Excerpts from a dataset
━━━━━━━━━━━━━━━━
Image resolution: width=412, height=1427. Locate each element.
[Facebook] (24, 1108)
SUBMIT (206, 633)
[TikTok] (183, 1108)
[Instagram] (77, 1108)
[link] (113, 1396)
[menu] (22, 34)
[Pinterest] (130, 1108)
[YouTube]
━━━━━━━━━━━━━━━━
REQUIREMENT -
Starting at the line with "SUBMIT (206, 633)", copy every line up to and including the last one in the entries above.

RESPONSE AREA -
SUBMIT (206, 633)
[TikTok] (183, 1108)
[Instagram] (77, 1108)
[link] (113, 1396)
[menu] (22, 34)
[Pinterest] (130, 1108)
[YouTube]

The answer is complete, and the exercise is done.